Origin of the activity drop with the E50D variant of catalytic antibody 34E4 for Kemp elimination.

In enzymes, multiple structural effects cooperatively lead to the high catalytic activity, while individually these effects can be small. The design of artificial enzymes requires the understanding and ability to manipulate such subtle effects. The 34E4 catalytic antibody, catalyzing Kemp elimination of 5-nitrobenzisoxazole, and its Glu50Asp (E50D) variant are the subject of the present investigation. This removal of only a methylene group yields an approximately 30-fold reduction in the rate for the catalyzed Kemp elimination.
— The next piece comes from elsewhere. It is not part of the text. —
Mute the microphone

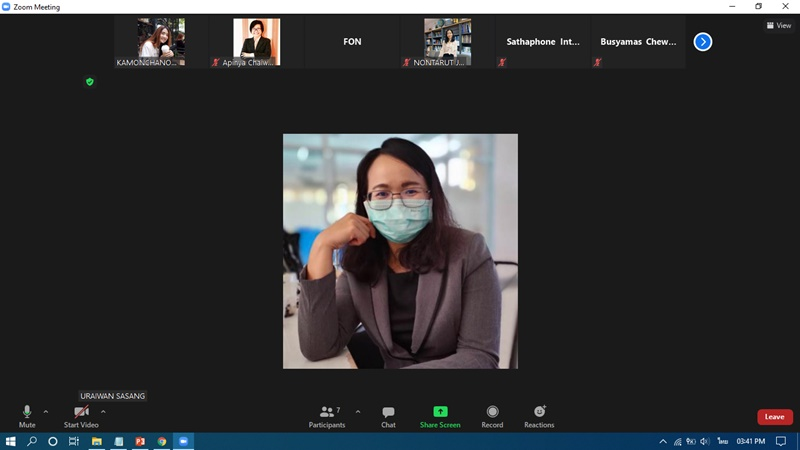(x=27, y=413)
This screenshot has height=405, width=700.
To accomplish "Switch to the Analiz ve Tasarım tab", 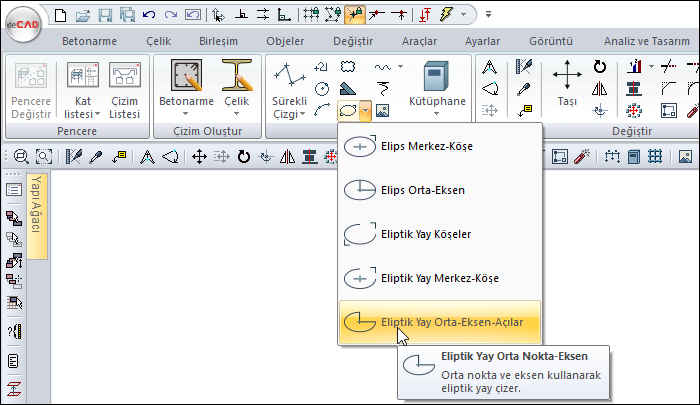I will (x=645, y=41).
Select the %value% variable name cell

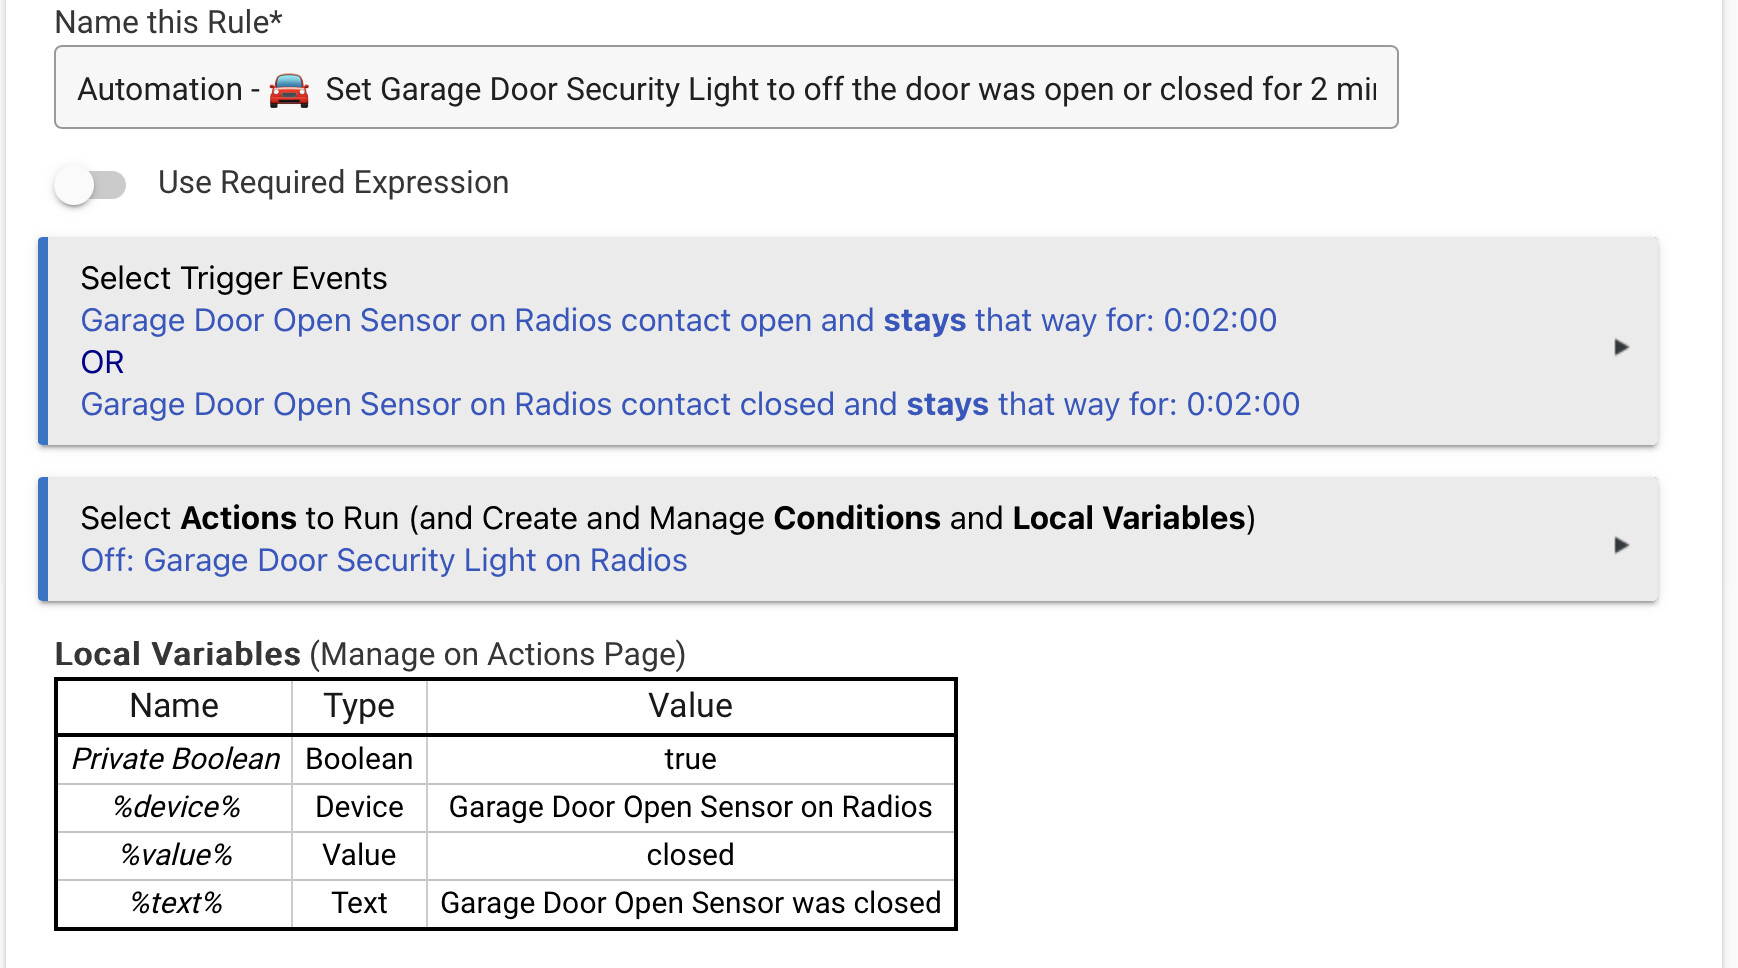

Here, the aim is to understand this difference in the catalytic performance. The mechanism of Kemp elimination catalyzed by 34E4 and the E50D mutant is elucidated using QM/MM Monte Carlo simulations and free energy perturbation theory. In both proteins, the reaction is shown to follow a single-step, concerted mechanism. In the mutant, the activation barrier rises by 2.4 kcal/mol, which corresponds to a 62-fold rate deceleration, which is in good agreement with the experimental data. The positions and functionality of the residues in the active site are monitored throughout the reaction. It is concluded that the looser contact with the base, shorter base-Asn58 contact, less favorable pi-stacking with Trp91 in the transition state of the reaction, and different solvation pattern all contribute to the reduction of the reaction rate in the E50D variant of 34E4.